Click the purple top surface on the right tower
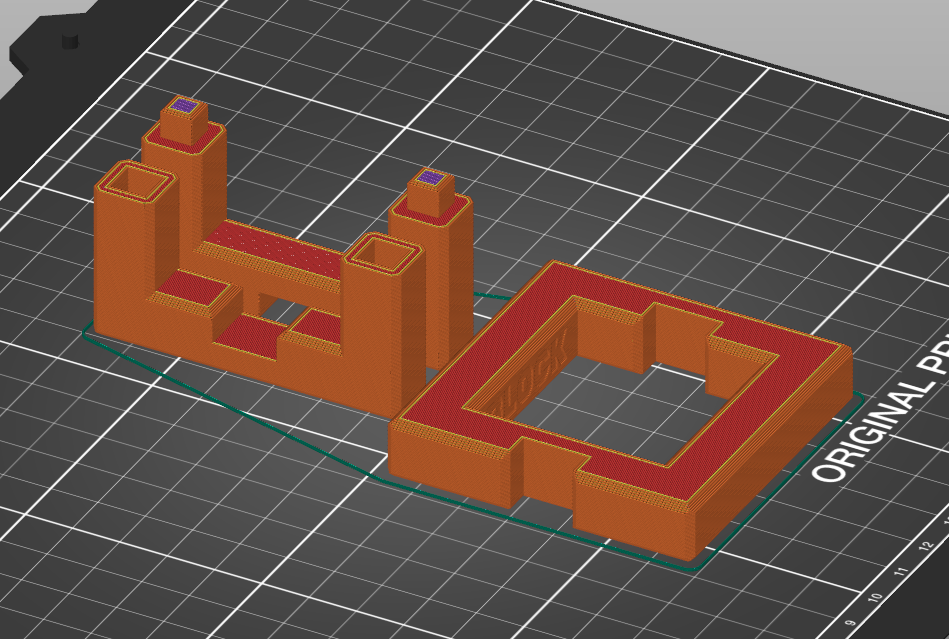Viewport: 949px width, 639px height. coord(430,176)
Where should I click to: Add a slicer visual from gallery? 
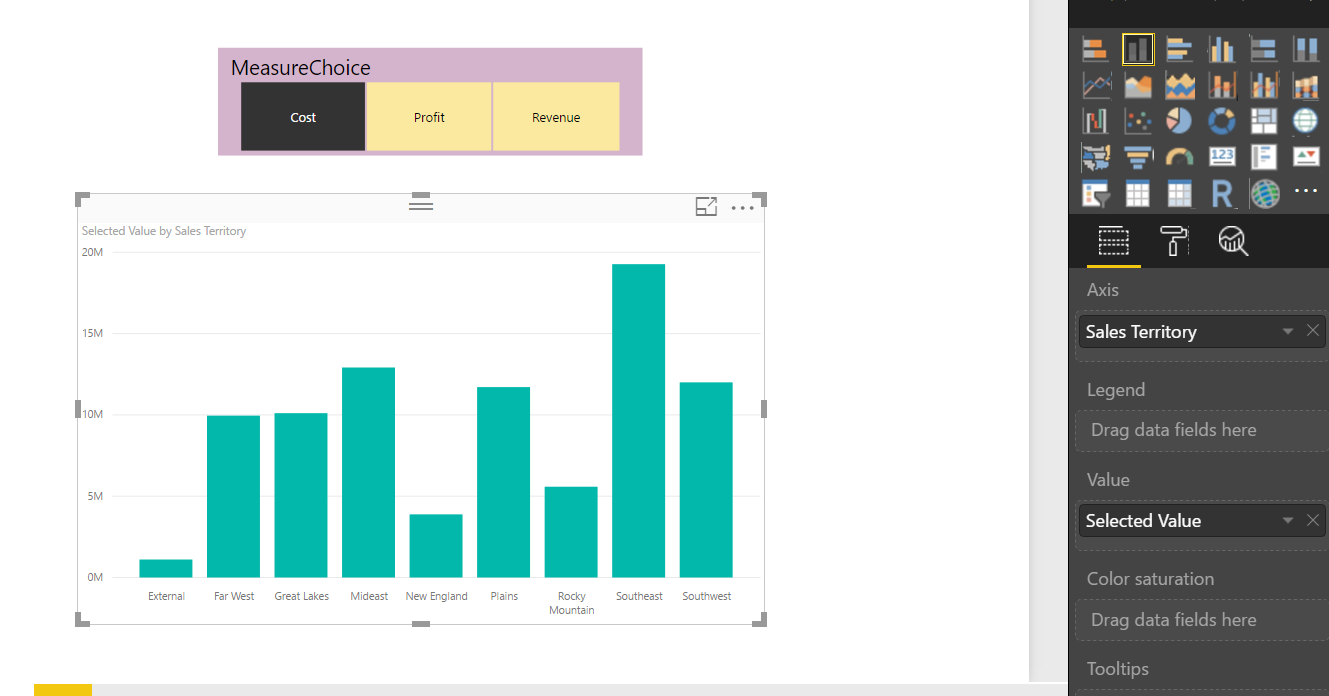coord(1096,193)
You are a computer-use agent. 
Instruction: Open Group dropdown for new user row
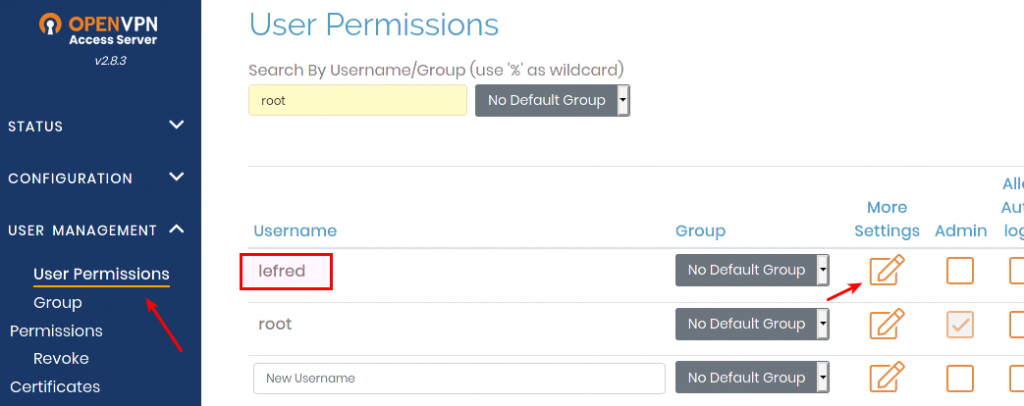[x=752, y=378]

○ ○ ○ ○

Exercise prompt: Quote the material word for word, dropping any images it holds.

Exercise solution:
Click the purple top surface on the right tower
Viewport: 949px width, 639px height. coord(430,176)
Where should I click to: Add a slicer visual from gallery? 
coord(1096,193)
You are a computer-use agent. 
Instruction: Open Group dropdown for new user row
[x=752, y=378]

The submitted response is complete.